→ THE RECORDS:
· · · · · · ·
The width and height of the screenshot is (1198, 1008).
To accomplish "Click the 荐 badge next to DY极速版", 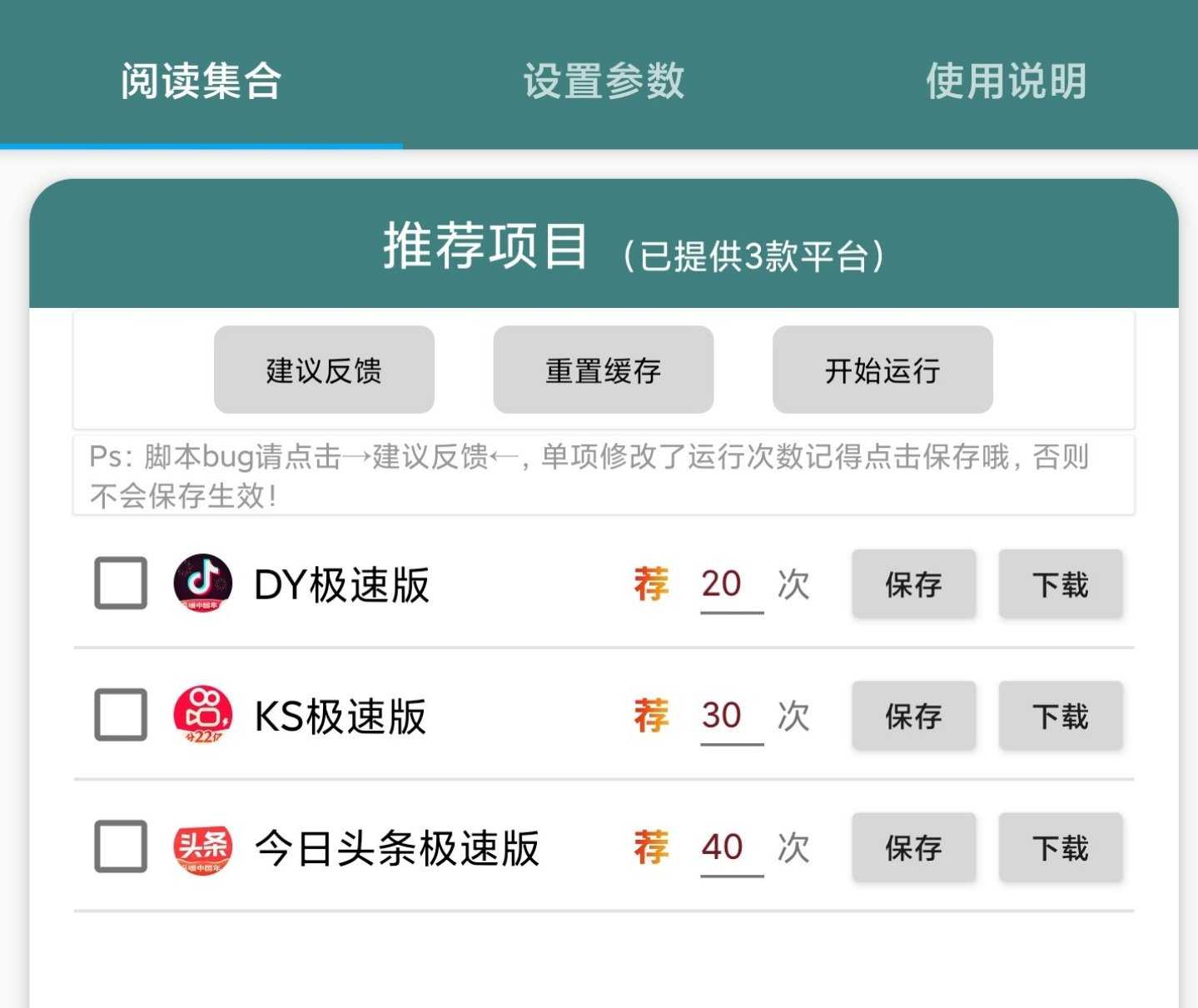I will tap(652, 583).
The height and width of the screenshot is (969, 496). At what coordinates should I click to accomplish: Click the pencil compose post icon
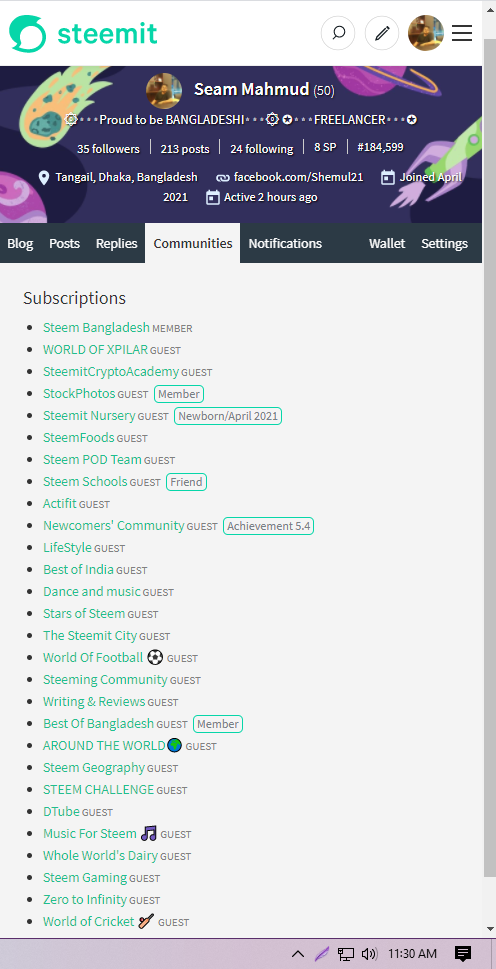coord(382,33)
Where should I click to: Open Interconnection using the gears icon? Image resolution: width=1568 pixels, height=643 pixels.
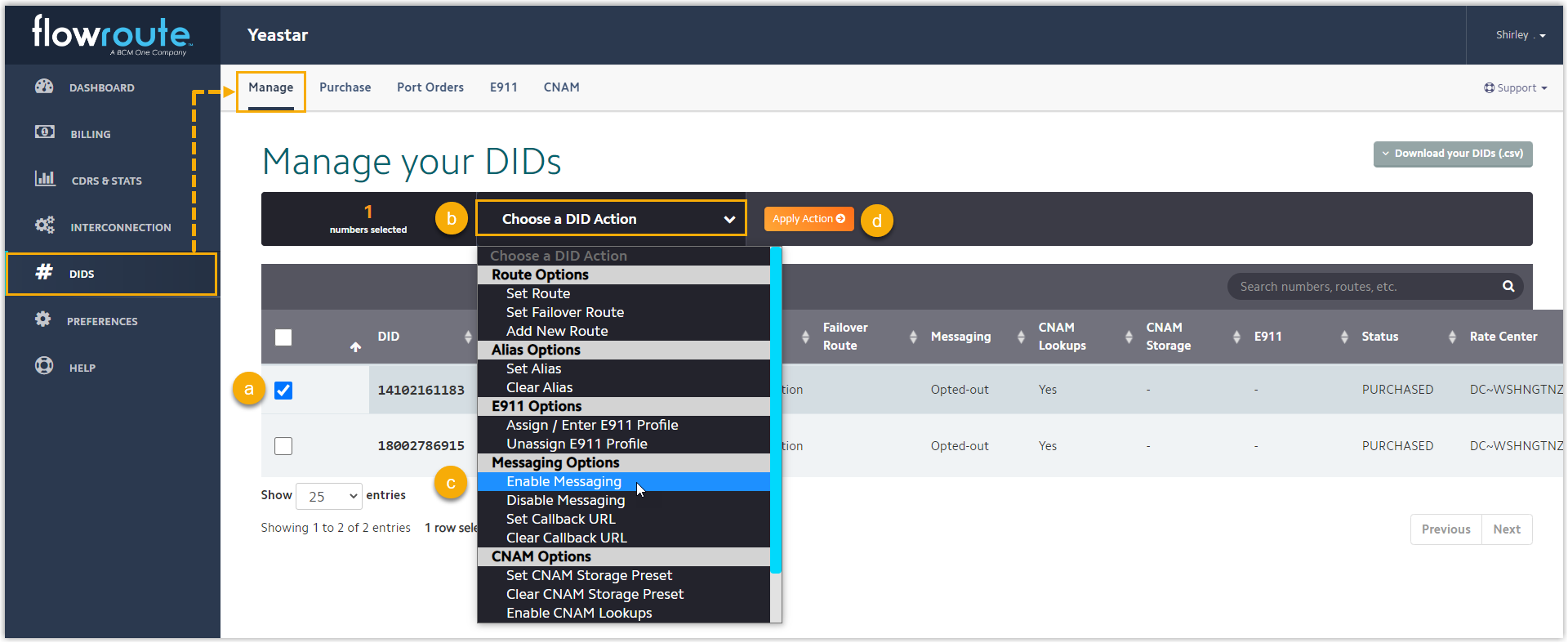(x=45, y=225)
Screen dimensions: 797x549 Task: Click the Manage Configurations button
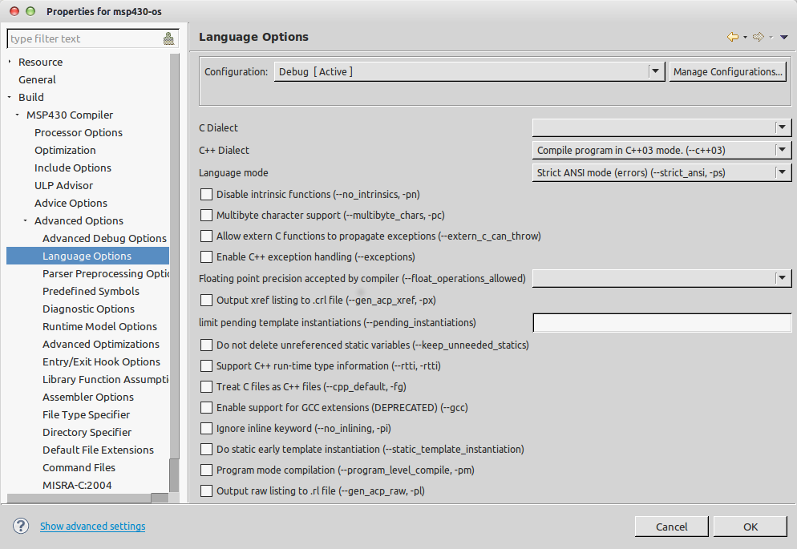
· · · · · · ·
→ ASSIGNMENT: Give back exactly the lines from the one with "The height and" through the end of the records above, inclusive, and omit any pictures.

→ OUTPUT:
The height and width of the screenshot is (969, 496). At what coordinates should I click to accomplish: Click the pencil compose post icon
coord(382,33)
Where should I click to: Open Interconnection using the gears icon? Image resolution: width=1568 pixels, height=643 pixels.
(x=45, y=225)
Screen dimensions: 797x549 Task: Click the Manage Configurations button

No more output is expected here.